Tres discos (Post, Telegram, Homogenic) y un par de videos memorables después de su Debut, Björk ya ha demostrado que la reivindicación cold es algo más que un alarde de aislacionismo vikingo o un parti pris térmico. Ecléctica hasta la médula, salvaje y autoconsciente a la vez, precoz y antigua, Björk (la voz de Björk, lo que Björk hace con su voz y con todo ese inmenso archivo de géneros y estilos al que se asoma su condición de islandesa) parece corroborar las virtudes del dictamen con que Borges envalentonaba, en la década del 30, a argentinos, irlandeses, judíos y demás culturas desplazadas del mundo: la condición periférica no es una tragedia sino una potencia; para el aislado, nada del ancho mundo es ajeno. Así, el gran arte de Björk, esa extraterritorial, es una cuestión de exterioridad y de acento, dos fuerzas que deslumbraban ya en Debut. Exterioridad para poder hacerlo todo con todo: para zigzaguear entre la música disco y el music hall retro, yuxtaponer samplers y arpas, enfriar el pop y atizar baladas folklóricas. Motion music. Acento para hacer resonar, en el cuerpo del inglés -el esperanto del pop-rock-, las virtualidades de otro idioma, idioma menor, fonética intrusa y hermética que se abre paso enrareciendo y distorsionando la fidelidad de la lengua anfitriona: cantar en inglés, sí, pero cantar el inglés entrecortándolo, disecándolo, arrastrándolo, artificializándolo hasta el límite de convertirlo en una lengua extranjera, y extranjera, ante todo, para sí misma. Esa es la operación Björk: una maquinación de outsider bilingüe, capaz de extraer, de las más rudimentarias articulaciones fonéticas (dicción, pronunciación, prosodia, ataque, incluso respiración: ¡ah, la respiración de Björk!), una vitalidad sonora que es pura energía musical.

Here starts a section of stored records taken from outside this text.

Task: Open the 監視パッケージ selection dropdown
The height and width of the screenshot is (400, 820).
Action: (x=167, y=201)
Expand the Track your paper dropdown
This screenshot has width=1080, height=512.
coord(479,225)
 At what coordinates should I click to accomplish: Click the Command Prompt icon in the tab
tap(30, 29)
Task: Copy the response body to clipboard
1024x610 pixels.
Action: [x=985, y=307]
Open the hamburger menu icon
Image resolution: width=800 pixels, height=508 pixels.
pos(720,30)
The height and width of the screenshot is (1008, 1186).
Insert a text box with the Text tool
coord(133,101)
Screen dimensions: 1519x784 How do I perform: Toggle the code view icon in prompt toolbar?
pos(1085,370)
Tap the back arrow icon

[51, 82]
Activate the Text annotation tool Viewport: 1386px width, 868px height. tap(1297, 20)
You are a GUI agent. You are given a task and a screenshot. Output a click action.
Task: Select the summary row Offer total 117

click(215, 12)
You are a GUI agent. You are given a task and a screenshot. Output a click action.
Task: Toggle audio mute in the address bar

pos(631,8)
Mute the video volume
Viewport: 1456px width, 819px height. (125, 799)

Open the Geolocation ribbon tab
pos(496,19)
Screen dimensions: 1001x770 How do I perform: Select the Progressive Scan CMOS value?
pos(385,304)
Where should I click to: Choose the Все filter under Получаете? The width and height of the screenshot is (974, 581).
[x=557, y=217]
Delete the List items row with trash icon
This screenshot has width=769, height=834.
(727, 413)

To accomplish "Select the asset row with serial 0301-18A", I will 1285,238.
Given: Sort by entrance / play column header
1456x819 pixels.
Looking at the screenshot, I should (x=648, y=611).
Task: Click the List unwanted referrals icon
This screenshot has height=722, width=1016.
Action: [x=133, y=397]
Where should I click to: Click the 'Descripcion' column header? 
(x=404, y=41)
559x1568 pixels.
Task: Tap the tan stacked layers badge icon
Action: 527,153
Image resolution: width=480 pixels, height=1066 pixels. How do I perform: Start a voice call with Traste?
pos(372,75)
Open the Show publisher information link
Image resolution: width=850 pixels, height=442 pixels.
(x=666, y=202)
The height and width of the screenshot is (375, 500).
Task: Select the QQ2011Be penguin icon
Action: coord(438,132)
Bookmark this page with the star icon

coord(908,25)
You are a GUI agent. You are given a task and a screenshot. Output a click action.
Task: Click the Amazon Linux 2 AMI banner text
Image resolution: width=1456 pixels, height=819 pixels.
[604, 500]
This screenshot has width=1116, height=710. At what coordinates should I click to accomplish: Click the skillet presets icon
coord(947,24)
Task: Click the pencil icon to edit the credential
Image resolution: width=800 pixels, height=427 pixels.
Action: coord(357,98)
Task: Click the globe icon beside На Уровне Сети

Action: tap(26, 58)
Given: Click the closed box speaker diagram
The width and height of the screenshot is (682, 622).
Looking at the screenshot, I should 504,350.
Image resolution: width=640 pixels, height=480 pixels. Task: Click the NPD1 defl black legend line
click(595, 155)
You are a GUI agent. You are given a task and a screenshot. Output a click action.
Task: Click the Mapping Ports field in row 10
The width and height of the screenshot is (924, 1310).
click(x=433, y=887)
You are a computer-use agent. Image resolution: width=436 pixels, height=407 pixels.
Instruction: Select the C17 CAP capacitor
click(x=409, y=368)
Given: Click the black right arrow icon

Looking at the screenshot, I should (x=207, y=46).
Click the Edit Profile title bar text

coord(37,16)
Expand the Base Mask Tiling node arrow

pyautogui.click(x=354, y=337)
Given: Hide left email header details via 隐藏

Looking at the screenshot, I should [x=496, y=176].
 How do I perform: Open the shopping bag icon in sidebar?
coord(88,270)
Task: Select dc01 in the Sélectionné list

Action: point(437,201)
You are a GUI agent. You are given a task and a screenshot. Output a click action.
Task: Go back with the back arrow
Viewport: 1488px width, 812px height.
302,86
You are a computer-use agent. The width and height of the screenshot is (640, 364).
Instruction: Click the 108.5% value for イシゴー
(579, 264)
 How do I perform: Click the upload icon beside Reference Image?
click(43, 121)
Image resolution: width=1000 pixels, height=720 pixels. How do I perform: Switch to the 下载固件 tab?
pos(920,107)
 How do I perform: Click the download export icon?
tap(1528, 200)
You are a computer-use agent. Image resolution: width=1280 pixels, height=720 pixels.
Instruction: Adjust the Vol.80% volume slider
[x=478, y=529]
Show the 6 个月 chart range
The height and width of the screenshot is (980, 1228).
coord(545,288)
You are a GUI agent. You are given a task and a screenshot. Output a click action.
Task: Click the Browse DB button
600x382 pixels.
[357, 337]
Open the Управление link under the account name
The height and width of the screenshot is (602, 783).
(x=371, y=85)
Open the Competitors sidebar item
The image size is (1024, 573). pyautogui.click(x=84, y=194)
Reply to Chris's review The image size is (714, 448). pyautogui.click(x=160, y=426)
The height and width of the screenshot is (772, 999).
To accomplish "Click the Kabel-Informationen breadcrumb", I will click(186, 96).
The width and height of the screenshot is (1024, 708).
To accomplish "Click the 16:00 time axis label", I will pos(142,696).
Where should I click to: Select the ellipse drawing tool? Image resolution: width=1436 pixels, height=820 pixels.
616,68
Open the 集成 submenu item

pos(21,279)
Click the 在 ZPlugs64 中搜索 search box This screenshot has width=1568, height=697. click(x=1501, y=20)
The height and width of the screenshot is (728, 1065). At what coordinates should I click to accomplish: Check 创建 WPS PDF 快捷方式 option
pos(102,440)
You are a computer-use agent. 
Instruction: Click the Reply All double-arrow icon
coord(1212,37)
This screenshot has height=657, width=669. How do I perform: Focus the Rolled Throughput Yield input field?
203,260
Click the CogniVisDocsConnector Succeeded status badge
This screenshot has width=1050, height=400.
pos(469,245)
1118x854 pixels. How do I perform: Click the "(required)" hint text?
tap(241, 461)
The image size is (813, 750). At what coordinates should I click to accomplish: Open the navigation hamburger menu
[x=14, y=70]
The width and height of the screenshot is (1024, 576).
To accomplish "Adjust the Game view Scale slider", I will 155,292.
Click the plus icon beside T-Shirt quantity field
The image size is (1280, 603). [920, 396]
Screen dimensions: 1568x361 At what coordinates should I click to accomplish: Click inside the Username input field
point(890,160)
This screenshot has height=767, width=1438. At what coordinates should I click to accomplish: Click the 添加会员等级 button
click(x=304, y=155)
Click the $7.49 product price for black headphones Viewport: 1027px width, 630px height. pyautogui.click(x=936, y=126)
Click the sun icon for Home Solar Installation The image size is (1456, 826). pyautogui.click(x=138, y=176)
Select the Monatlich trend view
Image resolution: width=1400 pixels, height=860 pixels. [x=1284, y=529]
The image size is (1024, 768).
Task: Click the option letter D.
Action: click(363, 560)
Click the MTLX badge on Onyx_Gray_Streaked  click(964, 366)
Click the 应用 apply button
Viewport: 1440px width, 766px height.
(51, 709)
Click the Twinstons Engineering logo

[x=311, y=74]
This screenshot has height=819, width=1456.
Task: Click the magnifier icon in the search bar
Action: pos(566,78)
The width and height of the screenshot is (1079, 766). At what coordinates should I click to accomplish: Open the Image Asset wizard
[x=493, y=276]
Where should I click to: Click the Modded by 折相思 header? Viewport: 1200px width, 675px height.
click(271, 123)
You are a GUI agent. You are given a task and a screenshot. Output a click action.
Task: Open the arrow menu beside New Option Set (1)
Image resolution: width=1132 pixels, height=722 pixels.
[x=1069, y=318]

En una entrada de su Diario, Brian Eno, que suele compartir con Björk sesudas sesiones de sauna en un exclusivo health club de Londres, escribe que hay dos tipologías extremas de cantantes: los flotadores y los buzos. Los flotadores consiguen sus mejores efectos cuando logran mantenerse impávidos en la superficie de un fuerte vórtice sonoro; los buzos, cuando explotan la succión de la música para librar con ella grandes batallas pasionales. La clasificación es bella, aunque Björk tal vez no encaje en ninguna de las dos categorías. Björk flota y batalla, surfea y se hunde, pero esas destrezas son meros pormenores. Su canto es como la música radical e inaudible de la Josefina de Kafka, que arrastraba a los ratones del pueblo en un delirio nómade: un canto puro, irreductible, capaz de sobrevivir a las tentaciones de cualquier territorio. Primero y principal: el territorio de la música pop.